Altri tasselli nella lotta al Coronavirus. Sono stati individuati due farmaci anti Covid-19 grazie ai test condotti in laboratorio su mini-polmoni, ovvero organi in miniatura ottenuti a partire da cellule immature (organoidi). Entrambi hanno dimostrato di essere in grado di scongiurare le forme gravi della malattia. Si tratta di un anticorpo monoclonale sintetico mirato alla principale arma del virus SarsCoV2, la proteina Spike, e un composto (peptide), che agisce contro uno dei corecettori del virus.

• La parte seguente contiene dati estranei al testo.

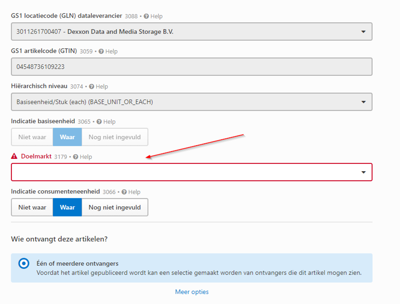
Task: Click the Doelmarkt field label
Action: tap(36, 157)
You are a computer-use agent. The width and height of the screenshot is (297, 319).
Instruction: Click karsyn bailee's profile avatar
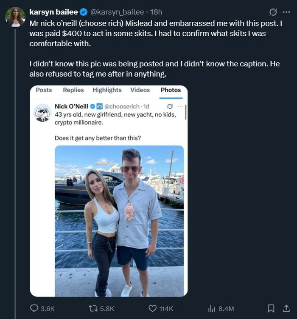click(x=15, y=17)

Pubblicato sulla rivista Cells (Mdpi), il risultato è stato raggiunto dal gruppo dell’Università di Roma Tor Vergata coordinato dal genetista Giuseppe Novelli, frutto della ricerca internazionale condotta in collaborazione con il Consiglio Nazionale delle Ricerche (Cnr), Università di Toronto e la rete sanitaria no profit americana Renown Health, di Reno. La ricerca è stata realizzata grazie ai finanziamenti della Fondazione Roma e del Ministero Università e Ricerca.

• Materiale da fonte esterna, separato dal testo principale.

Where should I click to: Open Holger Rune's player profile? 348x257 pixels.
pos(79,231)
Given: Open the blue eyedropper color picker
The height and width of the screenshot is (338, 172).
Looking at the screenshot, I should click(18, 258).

Gli organoidi sono minuscoli organi in 3D ottenuti a partire da cellule staminali non embrionali. In questi laboratori viventi è’ stato possibile misurare il grado di risposta di nuove molecole e nuovi dispositivi monoclonali. Entrambi i farmaci, rilevano i ricercatori, si sono rivelati efficienti nell’impedire l’ingresso del virus nel mini-polmone, con una condotta significativa nella produzione delle citochine e chemochine in dall’infezione da SarsCoV2. Nonostante sia un campo di ricerca molto nuovo, per Novelli lo studio dei virus con gli organoidi è considerato un modello entusiasmante per esplorare le interazioni tra cellule umane e virus e la tecnologia potrebbe rendere la risposta alla prossima pandemia molto più veloce.